Given request - Rewrite the records below with "computer-use agent" swapped for "screen navigation assistant" and every other word left as it is. Omit the pictures from your version.

[Saved data entries]

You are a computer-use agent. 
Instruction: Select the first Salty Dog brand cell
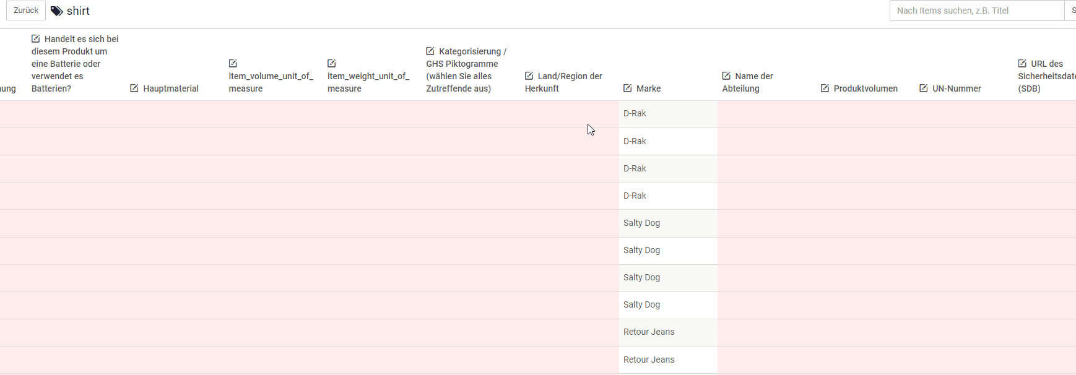pos(668,223)
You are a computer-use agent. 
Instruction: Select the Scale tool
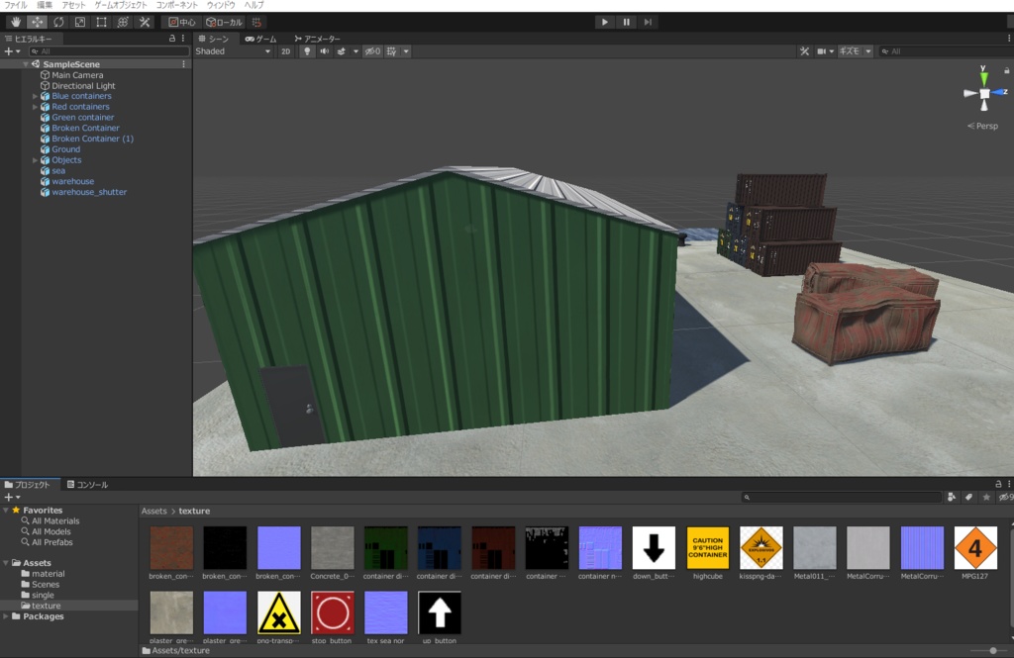(79, 22)
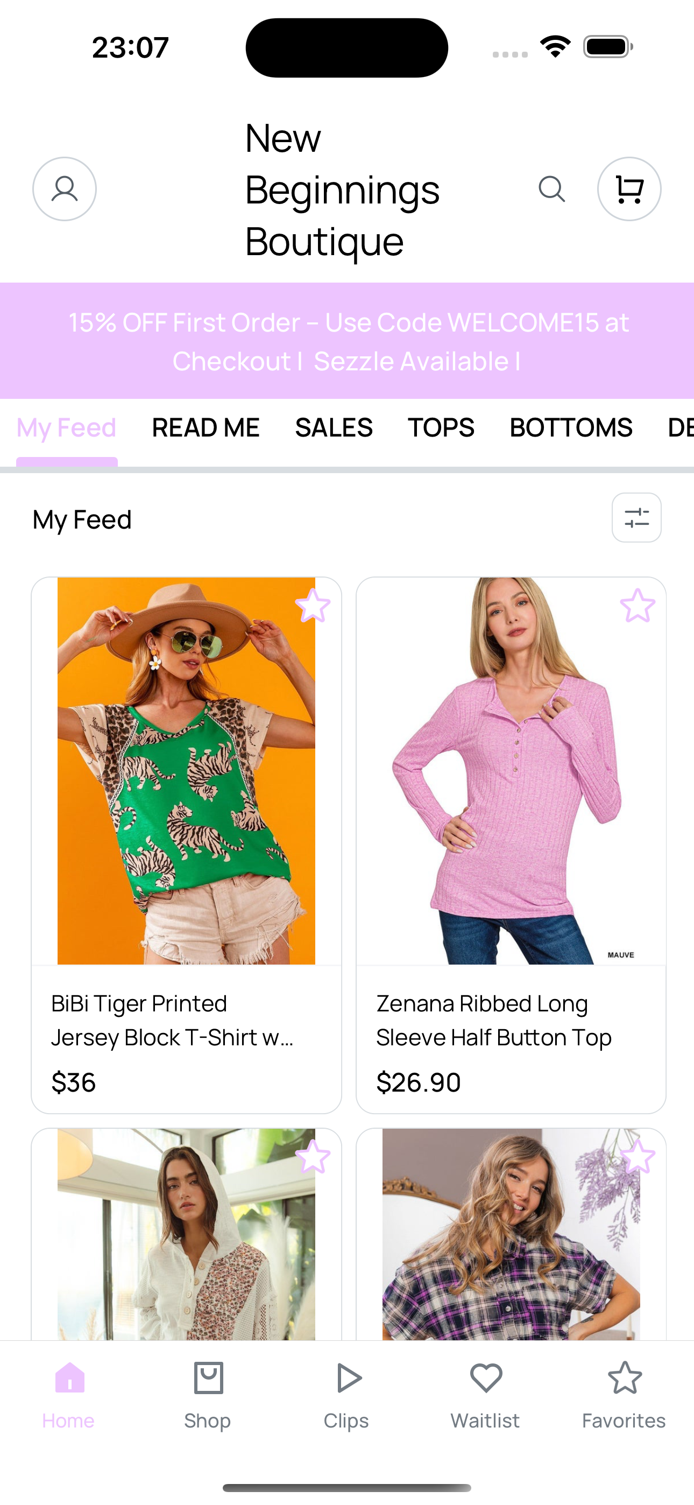Open the shopping cart
The width and height of the screenshot is (694, 1505).
click(x=629, y=189)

Solution for this exercise -
You are a screen navigation assistant. 
Instruction: Select the first Salty Dog brand cell
pos(668,223)
You are a screen navigation assistant. 
Instruction: Select the Scale tool
(79, 22)
Open the shopping cart
The width and height of the screenshot is (694, 1505).
click(x=629, y=189)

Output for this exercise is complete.